“Semua diskusi kalian di sini, saya rekapitulasi di word. Weekend saya bagikan ke ketua kelas. Yah, siapa tahu jadi wasilah belajar.” Inilah kalimat penutup saya di hampir seluruh pembelajaran online Google Classroom bersama mahasiswa di tengah wabah virus Corona.

Alkisah, tepat 2 hari pasca ditetapkannya kebijakan social distancing, Rabu 18 Maret 2020, saya mengalami tekanan psikis. Saya tiba-tiba mudah marah meski hanya dipicu oleh hal-hal kecil. Untung sekali keadaan ini segera diketahui oleh istri saya. Dia menenangkan saya melalui pesan singkat dan obrolan online mengingat posisi kami berjauhan.
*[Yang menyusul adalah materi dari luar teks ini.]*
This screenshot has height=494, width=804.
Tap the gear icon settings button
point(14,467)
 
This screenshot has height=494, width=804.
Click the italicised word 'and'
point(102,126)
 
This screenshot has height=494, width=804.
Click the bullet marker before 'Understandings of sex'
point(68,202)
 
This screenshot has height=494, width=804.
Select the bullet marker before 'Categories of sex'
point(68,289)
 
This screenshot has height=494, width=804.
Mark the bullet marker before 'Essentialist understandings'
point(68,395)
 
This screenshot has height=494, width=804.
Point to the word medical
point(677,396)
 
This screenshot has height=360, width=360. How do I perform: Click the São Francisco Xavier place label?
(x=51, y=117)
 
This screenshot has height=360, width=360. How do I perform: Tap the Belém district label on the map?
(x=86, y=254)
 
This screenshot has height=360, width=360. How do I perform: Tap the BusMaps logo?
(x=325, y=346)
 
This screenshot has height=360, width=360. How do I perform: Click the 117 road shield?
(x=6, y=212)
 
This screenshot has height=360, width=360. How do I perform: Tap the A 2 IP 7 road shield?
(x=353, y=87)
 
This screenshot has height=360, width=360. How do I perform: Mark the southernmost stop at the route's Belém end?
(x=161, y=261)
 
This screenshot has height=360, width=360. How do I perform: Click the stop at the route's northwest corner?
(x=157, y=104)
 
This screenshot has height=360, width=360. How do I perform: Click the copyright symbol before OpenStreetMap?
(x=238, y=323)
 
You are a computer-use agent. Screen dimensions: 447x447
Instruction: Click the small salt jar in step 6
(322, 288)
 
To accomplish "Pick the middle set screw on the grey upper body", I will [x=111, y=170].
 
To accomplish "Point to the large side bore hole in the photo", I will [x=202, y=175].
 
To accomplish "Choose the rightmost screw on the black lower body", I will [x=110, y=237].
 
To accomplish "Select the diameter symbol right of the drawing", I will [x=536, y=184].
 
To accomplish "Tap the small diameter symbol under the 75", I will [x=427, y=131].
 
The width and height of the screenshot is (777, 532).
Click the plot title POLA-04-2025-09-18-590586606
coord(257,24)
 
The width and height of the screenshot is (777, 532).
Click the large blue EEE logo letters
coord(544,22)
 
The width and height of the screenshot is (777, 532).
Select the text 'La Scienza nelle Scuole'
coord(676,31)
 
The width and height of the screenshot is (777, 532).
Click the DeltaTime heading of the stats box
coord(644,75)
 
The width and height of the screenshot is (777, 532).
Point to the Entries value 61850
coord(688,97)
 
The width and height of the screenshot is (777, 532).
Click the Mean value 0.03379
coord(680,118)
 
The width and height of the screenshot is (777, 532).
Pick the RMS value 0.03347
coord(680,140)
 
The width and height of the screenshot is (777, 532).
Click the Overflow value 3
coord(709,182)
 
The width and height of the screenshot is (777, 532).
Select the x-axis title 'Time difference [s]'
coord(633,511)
Sebagai seorang dosen, saya mencari cara agar proses pembelajaran tetap berjalan maksimal di tengah wabah. Satu persatu kelas online tuntas dijalani dan selalu diikuti perbaikan minor di perkuliahan mendatang. Tidak mudah beralih dari kuliah di kelas-kelas fisik ke kelas-kelas online secara total, bahkan untuk kampus-kampus besar sekalipun. Semua orang menghadapi wabah dan semua perlu tabah.

Masa krisis ini perlu dihadapi dengan tegar sebagai bagian dari proses kita beradaptasi dengan sesuatu yang tak pasti. Boleh kiranya kita menjadi kalang kabut, karena wabah dengan efek besar baru terjadi pertama kali dalam hidup kita. Atau boleh juga kiranya kita kebingungan, karena selama ini terbiasa mengandalkan metode pembelajaran yang kita yakini paling tepat tanpa pernah berusaha menggali opsi pembelajaran lain di luar kebiasaan kita. Namun, amanah harus tetap tertunaikan, bukan?

Amanah untuk menjalani pembelajaran saat krisis perlu disikapi sebagai tantangan, alih-alih sebagai beban. Sekali waktu mengeluh, sebagai dosen maupun mahasiswa, boleh-boleh saja. Melalui perhitungan kasar dan dengan memaksimalkan sumber daya yang ada, apa yang dijalani di masa-masa sulit kelak menjadi standar ‘survival of the fittest’ bagi kita sebagai manusia.

Mengatur kelas online hingga akhir, menemani mahasiswa diskusi, menjawab pertanyaan di luar jam kuliah, merekapitulasi semua obrolan, dan tetap melaksanakan pembelajaran dengan segala keterbatasannya, adalah cara saya ‘coping with the situation’ dengan segala bahaya tekanan stres yang sewaktu-waktu bisa muncul. Semua tekanan, jika dijalani dengan pola ‘mindfulness’, saya yakin hal itu dapat menjadi kekuatan bagi kita. Semacam proses konseling oleh diri sendiri.

Akhirnya, semoga kita semua tabah menjalani amanah ini, sebagai dosen maupun mahasiswa. Semoga proses pembelajaran di masa wabah ini menjadi barokah. Semoga kita semua dijauhkan dari musibah.